According to Article 11 of the Hong Kong Companies Ordinance, a private company other than a guarantee company may have one director, and its articles of association must contain appropriate provisions to make the following three restrictions:
Limited company and unlimited company may be often heard, but when it comes to another classification model of Hong Kong company – private company, public company, or not generally known. What is the difference between the two? The legal definitions also seem to be hard to discern between them, but some discussion of the pros and cons might be ok.
Definition of private company?
A private company generally represents a private company limited by shares (Privately held company), as is the case with most companies registered in Hong Kong. Private companies are also known by many other names, such as “closed company”, “private company”, “minority company”, or “unlisted company”.
In short, unlike private companies and sole proprietorships, the articles of association of a private limited company are governed by the following regulations.
• Restricting the right of members of the company to freely transfer shares;
• Restricting the number of company members to 50 or less, excluding employed persons, persons previously employed who have been members of the company after termination of employment;
• Restrict invitations to the public to issue shares or bonds of the company.
Definition of a public company?
Hong Kong public company (Public Company), also known as “open company”, “public company”, “majority company” or “listed company”.
When it comes to “listed company”, do you already know its definition? Unfortunately, in fact, a public company is not equal to a listed company (Listed Company). A public company must meet the requirements of the Stock Exchange before it can be officially listed as a listed company. That is to say, a public company is not necessarily a listed company; but a listed company must be a public company.
According to the current Companies Ordinance in Hong Kong, the definition of a public company has never been explained. The common law definition of it is only a company without a private company with constitutional restrictions, that is, there is no maximum number of members, etc. (the number of directors is at least 2).
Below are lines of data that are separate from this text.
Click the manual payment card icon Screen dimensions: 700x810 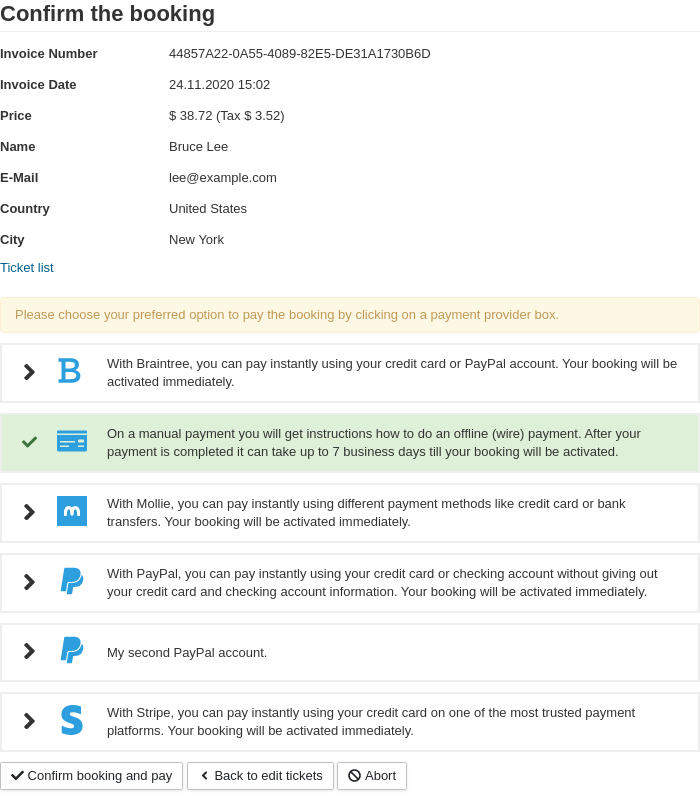pyautogui.click(x=72, y=441)
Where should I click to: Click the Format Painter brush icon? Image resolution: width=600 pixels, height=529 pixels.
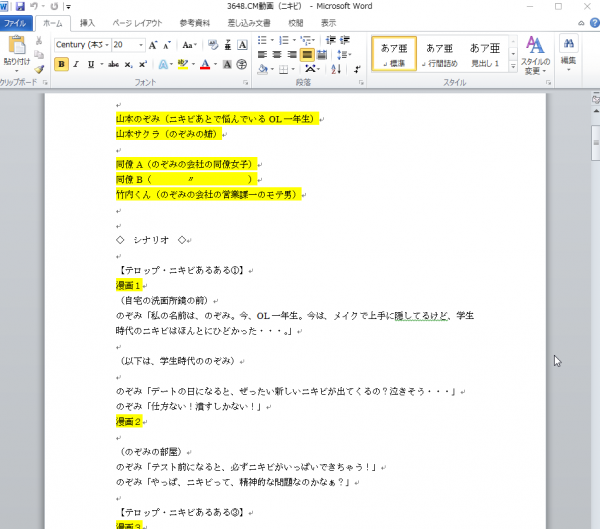point(39,70)
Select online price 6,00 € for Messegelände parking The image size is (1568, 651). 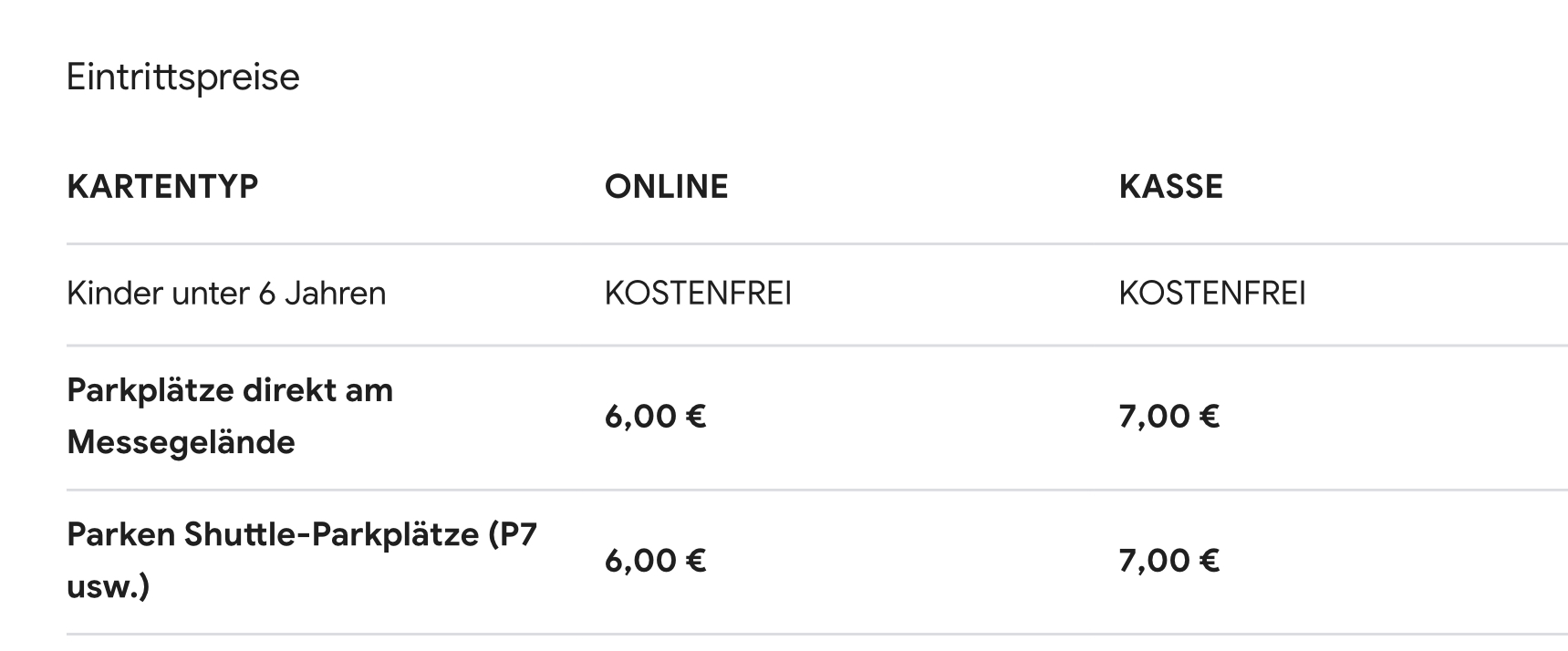(x=655, y=417)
Non-private companies limited by shares and companies limited by guarantee are public companies.
However, since one of the characteristics of a public company is that its shares can be listed for public trading on the Stock Exchange, it is easier to raise capital. Therefore, public companies are usually larger than private companies.
Although the company’s articles of association do not have the above-mentioned restrictions, the reality is that the “Company Ordinance” has stricter requirements on public companies, that is, they need to
What is the difference between a public company and a public company?
First, there are more public companies in Hong Kong than private companies, and a public company is one of the conditions for “listing”, which is regulated by the Listing Ordinance.
Secondly, the above-mentioned “restrictions on the articles of association” and “principle of disclosure” can be described as the biggest differences between the two, and the legal treatment is also different, each with its own advantages and disadvantages.
Finally, a Hong Kong private company can be reorganized into a public company through legal channels; conversely, a Hong Kong public company can also be reorganized into a private company.
The above information is for reference only. If you have any questions about tax declaration and accounting, we welcome your inquiries.